[Begin Data provided]

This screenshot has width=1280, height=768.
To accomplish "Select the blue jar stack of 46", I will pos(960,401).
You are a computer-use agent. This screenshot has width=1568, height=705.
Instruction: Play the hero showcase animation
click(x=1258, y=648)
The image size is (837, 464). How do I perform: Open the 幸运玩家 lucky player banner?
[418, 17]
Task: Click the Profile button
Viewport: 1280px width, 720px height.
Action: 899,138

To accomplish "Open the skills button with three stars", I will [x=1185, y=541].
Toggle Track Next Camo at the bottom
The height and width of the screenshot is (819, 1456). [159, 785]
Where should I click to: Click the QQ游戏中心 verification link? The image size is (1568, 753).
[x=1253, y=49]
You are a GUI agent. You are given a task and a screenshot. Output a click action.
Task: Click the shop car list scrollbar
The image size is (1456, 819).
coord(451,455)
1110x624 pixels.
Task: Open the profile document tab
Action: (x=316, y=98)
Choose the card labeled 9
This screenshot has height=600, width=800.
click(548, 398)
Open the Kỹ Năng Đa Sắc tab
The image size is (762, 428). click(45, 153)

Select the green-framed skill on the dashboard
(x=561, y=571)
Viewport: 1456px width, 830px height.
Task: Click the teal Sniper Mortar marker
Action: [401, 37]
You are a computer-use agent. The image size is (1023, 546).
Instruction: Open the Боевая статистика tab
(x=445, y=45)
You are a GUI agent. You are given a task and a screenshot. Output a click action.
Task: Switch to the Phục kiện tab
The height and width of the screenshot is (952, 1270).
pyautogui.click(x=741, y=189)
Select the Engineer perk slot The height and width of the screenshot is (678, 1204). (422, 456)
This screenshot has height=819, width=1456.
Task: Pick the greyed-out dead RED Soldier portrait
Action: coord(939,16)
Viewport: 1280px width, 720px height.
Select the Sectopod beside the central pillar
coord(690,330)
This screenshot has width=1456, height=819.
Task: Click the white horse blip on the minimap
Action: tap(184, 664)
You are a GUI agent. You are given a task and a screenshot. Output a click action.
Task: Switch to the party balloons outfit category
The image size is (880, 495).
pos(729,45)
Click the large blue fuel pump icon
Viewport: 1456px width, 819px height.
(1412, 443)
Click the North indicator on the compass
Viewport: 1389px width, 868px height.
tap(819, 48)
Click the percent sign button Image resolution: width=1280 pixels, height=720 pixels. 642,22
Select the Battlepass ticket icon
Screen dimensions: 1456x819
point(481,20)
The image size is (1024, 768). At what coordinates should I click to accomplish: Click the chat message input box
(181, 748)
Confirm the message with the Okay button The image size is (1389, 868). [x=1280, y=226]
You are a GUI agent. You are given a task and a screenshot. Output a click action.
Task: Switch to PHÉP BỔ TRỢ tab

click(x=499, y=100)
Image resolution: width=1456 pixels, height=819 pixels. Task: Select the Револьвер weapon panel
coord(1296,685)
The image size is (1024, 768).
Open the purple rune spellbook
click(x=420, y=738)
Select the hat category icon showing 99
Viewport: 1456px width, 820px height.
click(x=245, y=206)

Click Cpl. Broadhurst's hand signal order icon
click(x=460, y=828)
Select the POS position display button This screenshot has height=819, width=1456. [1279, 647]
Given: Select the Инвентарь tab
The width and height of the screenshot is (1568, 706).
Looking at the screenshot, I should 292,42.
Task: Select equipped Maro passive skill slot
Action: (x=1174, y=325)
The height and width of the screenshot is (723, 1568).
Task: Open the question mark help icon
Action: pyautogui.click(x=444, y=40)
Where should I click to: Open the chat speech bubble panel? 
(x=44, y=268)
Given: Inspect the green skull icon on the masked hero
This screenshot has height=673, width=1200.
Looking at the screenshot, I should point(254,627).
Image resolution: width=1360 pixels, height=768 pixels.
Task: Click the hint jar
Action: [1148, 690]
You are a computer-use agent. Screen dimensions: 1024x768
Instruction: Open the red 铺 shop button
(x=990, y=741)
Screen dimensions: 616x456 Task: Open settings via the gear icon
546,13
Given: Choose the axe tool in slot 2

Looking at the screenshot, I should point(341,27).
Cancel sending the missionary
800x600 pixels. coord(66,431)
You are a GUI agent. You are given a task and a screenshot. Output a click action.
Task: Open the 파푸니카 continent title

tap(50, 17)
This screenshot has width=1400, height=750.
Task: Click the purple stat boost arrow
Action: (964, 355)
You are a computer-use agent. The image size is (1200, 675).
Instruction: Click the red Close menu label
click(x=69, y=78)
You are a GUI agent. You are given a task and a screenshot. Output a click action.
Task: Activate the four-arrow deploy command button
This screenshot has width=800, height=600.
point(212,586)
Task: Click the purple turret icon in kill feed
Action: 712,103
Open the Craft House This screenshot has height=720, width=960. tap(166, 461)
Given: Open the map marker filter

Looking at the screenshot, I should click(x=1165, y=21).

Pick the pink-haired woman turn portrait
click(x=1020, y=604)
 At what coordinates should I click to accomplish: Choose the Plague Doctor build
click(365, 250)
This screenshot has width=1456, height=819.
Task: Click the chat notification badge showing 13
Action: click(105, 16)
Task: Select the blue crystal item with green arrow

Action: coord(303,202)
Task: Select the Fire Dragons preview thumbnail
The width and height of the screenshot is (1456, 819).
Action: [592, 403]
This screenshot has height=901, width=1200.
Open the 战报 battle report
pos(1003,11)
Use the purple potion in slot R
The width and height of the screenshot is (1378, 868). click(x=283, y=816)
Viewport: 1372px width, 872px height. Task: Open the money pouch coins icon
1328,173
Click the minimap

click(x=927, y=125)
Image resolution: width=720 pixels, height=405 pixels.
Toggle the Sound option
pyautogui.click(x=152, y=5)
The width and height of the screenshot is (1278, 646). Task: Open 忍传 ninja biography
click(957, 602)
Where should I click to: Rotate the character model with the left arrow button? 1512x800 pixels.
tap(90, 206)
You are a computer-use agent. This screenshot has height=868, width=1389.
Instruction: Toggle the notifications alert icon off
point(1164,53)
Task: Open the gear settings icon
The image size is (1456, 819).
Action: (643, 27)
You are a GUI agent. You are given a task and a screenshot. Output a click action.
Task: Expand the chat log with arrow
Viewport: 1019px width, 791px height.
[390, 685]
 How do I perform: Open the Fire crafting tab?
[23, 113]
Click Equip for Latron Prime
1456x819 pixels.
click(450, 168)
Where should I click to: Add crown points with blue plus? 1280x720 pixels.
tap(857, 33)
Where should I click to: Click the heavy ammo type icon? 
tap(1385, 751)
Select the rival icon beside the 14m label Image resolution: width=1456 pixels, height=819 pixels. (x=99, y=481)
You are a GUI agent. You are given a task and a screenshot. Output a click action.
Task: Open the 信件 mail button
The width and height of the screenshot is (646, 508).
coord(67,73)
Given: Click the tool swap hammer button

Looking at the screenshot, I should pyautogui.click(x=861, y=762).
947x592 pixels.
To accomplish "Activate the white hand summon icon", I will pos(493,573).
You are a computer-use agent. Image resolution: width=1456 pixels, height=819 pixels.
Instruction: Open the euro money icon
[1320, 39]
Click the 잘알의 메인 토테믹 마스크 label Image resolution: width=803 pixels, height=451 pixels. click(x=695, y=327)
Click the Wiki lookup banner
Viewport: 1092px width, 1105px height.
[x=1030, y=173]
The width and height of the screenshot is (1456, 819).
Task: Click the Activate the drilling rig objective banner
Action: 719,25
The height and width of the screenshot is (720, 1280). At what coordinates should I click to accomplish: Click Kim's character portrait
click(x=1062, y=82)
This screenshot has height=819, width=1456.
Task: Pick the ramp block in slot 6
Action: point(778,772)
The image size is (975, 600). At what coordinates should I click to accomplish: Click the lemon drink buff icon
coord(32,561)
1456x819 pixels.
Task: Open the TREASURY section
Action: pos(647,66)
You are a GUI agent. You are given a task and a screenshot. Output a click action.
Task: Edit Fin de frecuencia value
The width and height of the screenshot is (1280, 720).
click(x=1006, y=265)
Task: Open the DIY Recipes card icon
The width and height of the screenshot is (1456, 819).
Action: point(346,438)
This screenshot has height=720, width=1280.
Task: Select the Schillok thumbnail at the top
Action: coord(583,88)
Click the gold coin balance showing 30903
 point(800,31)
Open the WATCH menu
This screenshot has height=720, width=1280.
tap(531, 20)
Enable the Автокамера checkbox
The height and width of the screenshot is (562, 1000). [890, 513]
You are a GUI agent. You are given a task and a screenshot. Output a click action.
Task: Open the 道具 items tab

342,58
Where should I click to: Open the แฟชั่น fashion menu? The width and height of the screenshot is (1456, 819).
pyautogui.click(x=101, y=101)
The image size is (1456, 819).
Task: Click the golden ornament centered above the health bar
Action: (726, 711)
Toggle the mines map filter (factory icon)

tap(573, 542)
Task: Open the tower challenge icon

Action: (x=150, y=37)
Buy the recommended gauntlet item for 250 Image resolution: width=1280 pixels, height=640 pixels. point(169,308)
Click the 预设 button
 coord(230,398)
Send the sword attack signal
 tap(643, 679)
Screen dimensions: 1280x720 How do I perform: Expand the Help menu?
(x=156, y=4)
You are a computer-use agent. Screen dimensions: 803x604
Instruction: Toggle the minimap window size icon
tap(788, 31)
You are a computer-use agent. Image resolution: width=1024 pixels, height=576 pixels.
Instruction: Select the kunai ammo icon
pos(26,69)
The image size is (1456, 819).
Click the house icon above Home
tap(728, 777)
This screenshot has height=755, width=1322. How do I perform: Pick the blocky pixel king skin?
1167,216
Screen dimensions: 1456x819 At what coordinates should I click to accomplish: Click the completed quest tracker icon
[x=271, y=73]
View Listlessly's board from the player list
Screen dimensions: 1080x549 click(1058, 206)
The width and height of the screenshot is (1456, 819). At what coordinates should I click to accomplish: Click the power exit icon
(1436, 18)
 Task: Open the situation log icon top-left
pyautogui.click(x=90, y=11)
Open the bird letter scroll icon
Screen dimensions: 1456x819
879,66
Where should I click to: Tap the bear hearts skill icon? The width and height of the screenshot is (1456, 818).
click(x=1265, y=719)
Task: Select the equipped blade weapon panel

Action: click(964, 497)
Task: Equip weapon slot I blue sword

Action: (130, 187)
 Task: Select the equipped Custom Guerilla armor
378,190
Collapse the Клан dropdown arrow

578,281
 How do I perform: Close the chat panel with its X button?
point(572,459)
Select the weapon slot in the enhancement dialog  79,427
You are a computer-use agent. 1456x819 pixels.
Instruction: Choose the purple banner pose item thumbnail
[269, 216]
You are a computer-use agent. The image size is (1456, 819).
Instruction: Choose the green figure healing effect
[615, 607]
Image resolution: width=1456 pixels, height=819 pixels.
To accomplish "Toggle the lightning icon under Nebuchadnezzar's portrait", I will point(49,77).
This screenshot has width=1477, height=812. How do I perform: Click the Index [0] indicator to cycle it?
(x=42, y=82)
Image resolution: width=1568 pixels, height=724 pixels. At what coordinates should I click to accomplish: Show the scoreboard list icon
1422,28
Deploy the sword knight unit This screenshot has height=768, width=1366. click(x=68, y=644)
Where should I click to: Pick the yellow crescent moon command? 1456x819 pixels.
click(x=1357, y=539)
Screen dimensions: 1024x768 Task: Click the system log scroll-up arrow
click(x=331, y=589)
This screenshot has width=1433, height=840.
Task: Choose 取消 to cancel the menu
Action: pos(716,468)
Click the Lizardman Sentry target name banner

[End Data provided]

What to produce:
Return the lines of the records from the one containing "Task: Select the equipped blade weapon panel" through the one containing "Select the weapon", inclusive, reproducing them without any change.

Solution:
Task: Select the equipped blade weapon panel

Action: click(964, 497)
Task: Equip weapon slot I blue sword

Action: (130, 187)
 Task: Select the equipped Custom Guerilla armor
378,190
Collapse the Клан dropdown arrow

578,281
 How do I perform: Close the chat panel with its X button?
point(572,459)
Select the weapon slot in the enhancement dialog  79,427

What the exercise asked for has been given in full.